The rest of the film shows Roy in his post-McCarthy days: the endless deal making, the unethical behavior, and his closely guarded double life. We see Cohn attempting to work with J. Edgar Hoover to bring down the hated Bobby Kennedy, now the Attorney General of the United States and a man with a personal vendetta against the former McCarthy acolyte. There is a trial where the government brings a host of charges against Roy and cannot make them stick. We see how Cohn accepts money from people as "loans" and then promptly claims that these loans were "gifts." Through it all, no one can ever touch Roy Cohn; he is "the gingerbread boy," a blazing comet that threatens to destroy anyone who stands in his way. His amazement that no one stops him from lying, cheating, stealing, and intimidating people only serves to make him more obnoxious. No one tells Roy Cohn no, and he knows it.

The narrative technique used to tell his story is through flashback, as the ghosts of those Roy once terrorized visit him as he lies dying in a hospital room. These are not happy spirits: Ethel Rosenberg makes an appearance sneering and jeering at Cohn for convicting her of treason. She even charges that Roy did it because of her ethnicity, a claim Cohn rejects when he says he did it for the headlines. Some of these visits are slightly humorous, such as the revenant of Joseph Welch saying, "Have you no sense of mortality, sir, at long last? They need the room." Seeing Roy's mother show up and complain about her son dumping her ashes in the East River is worth a chuckle or two as well.

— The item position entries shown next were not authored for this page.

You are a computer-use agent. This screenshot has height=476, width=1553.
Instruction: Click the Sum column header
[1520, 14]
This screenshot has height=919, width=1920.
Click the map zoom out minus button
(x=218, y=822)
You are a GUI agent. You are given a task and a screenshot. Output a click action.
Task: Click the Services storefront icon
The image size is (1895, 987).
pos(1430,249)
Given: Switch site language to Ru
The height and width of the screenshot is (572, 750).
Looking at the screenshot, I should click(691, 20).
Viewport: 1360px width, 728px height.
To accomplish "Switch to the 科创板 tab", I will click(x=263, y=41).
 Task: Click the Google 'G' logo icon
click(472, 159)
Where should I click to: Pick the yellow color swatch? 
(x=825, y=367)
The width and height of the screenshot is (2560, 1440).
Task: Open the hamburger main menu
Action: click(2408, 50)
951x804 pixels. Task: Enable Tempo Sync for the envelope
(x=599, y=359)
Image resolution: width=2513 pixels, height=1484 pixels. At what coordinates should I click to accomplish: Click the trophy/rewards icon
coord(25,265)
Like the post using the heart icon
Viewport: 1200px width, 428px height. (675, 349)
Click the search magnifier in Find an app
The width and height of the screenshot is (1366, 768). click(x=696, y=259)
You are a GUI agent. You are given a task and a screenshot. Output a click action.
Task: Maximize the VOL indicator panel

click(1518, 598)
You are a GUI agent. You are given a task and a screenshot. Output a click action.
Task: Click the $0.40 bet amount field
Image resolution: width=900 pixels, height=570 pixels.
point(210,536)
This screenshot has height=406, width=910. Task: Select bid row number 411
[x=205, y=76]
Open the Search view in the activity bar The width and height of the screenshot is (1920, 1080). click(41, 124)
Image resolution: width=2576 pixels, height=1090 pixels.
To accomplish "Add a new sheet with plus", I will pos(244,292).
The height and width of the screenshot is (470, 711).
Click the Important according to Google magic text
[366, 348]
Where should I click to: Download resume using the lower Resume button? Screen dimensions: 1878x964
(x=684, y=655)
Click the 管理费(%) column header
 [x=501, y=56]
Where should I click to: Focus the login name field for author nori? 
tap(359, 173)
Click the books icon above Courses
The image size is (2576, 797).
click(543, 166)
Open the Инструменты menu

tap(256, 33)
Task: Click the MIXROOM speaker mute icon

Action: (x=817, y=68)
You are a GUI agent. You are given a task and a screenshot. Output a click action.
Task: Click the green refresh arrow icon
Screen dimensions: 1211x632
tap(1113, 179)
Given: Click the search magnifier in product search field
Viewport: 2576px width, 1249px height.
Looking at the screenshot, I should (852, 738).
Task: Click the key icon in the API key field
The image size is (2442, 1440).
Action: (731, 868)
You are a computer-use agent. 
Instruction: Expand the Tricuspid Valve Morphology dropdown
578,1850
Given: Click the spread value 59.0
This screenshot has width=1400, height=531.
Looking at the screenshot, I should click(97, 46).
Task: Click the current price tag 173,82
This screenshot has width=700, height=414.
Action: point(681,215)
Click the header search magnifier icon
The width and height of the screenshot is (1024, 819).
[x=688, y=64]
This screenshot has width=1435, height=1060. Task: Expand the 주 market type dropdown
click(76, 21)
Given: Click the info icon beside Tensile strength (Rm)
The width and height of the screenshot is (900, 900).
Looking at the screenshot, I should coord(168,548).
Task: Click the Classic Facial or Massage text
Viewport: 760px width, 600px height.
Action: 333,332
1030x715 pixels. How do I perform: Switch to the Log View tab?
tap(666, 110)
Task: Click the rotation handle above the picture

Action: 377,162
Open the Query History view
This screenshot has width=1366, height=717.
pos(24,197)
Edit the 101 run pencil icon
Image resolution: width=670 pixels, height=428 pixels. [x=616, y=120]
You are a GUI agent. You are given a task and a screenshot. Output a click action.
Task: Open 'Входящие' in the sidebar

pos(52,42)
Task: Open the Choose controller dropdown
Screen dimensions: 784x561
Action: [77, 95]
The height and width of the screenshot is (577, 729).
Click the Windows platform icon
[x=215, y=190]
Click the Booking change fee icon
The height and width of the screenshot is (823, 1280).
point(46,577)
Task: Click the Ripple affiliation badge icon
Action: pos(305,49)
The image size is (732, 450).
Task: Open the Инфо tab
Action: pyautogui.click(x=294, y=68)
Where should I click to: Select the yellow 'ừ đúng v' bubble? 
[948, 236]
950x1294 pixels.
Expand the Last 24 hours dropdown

James Woods does his usual bang up job as the abrasive Roy Cohn and Joe Don Baker bumbles and harrumphs his way through the role of Joe McCarthy. These are the two stand out actors in the film, as the other characters necessarily come and go quickly in an effort to fit as much of Cohn's life into the picture as possible. Even then much of Roy's life is missing. The later sections of the film skip as many as ten years in order spend more time with the McCarthy hearings. While I recognize a screenwriter is going to focus on the Red Scare more than anything else because of the Hollywood Ten and all that stuff, that is no excuse to engage in the type of rampant rumor seen here. J. Edgar Hoover, Francis Cardinal Spellman, and G. David Shine are the targets of the wildest speculations. I guess it is easier to make these brazen charges against people when they are dead than it is when they are alive. Still, despite the historical tightrope "Citizen Cohn" teeters on, watching James Woods in yet another frothing at the mouth performance always pays off in the end.